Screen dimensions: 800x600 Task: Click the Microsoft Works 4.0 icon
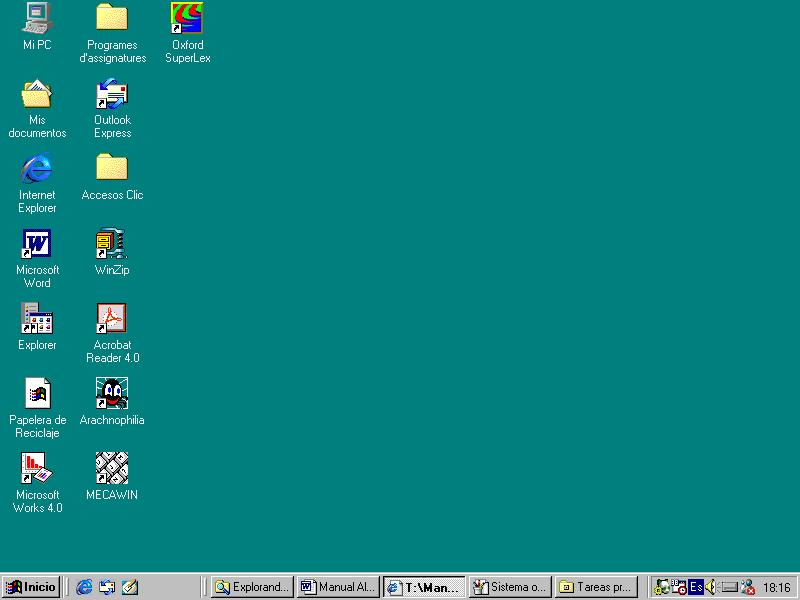pyautogui.click(x=37, y=469)
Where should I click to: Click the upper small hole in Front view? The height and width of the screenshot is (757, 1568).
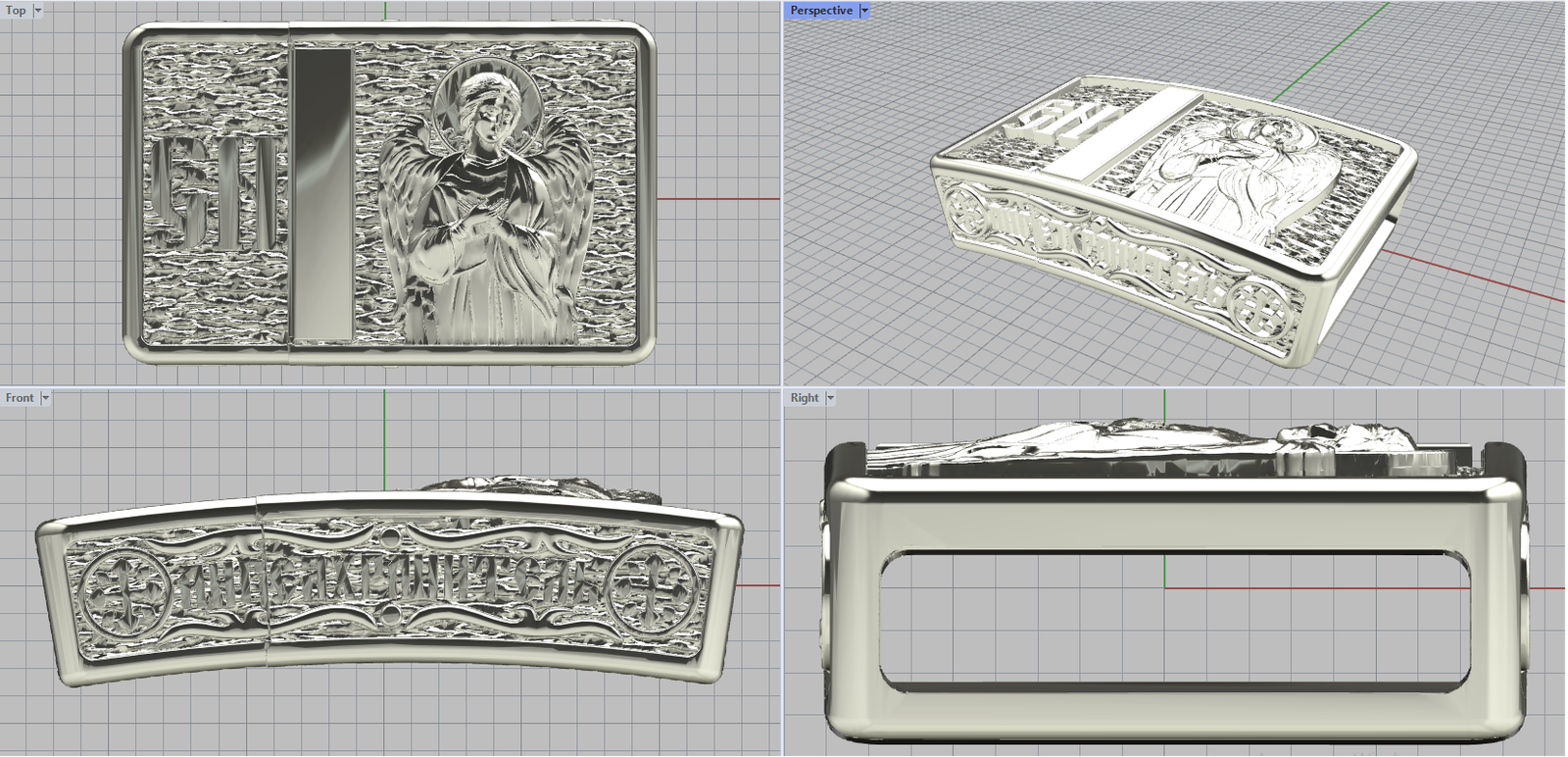click(391, 537)
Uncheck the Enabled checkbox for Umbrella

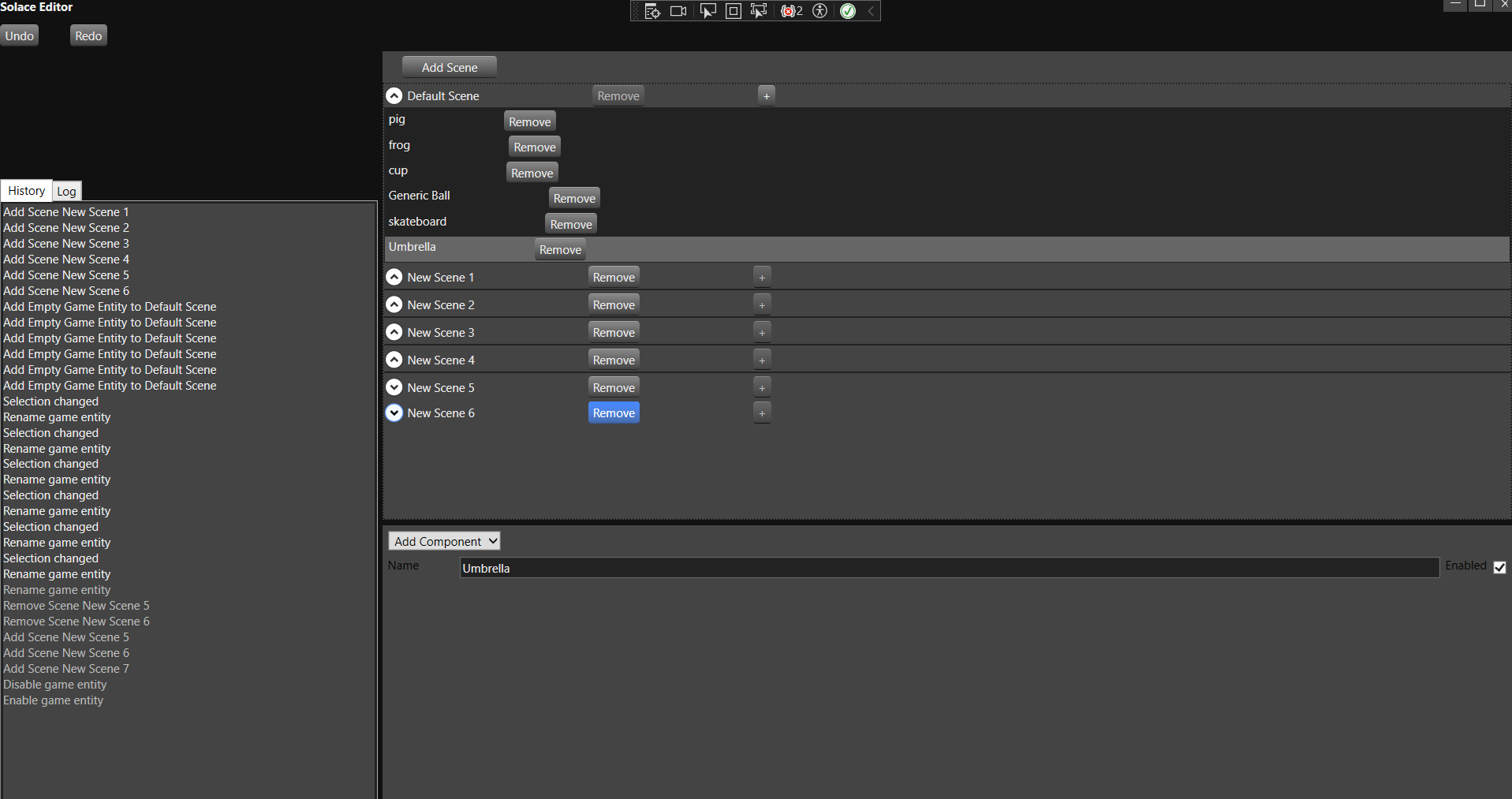(x=1499, y=567)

TRY IT
An exact reproduction of all the records is required, with no pictures included.

TASK SOLUTION
Screen dimensions: 800x600 Task: Click the Microsoft Works 4.0 icon
pyautogui.click(x=37, y=469)
Where should I click to: Click the upper small hole in Front view? The height and width of the screenshot is (757, 1568).
click(391, 537)
Uncheck the Enabled checkbox for Umbrella

(x=1499, y=567)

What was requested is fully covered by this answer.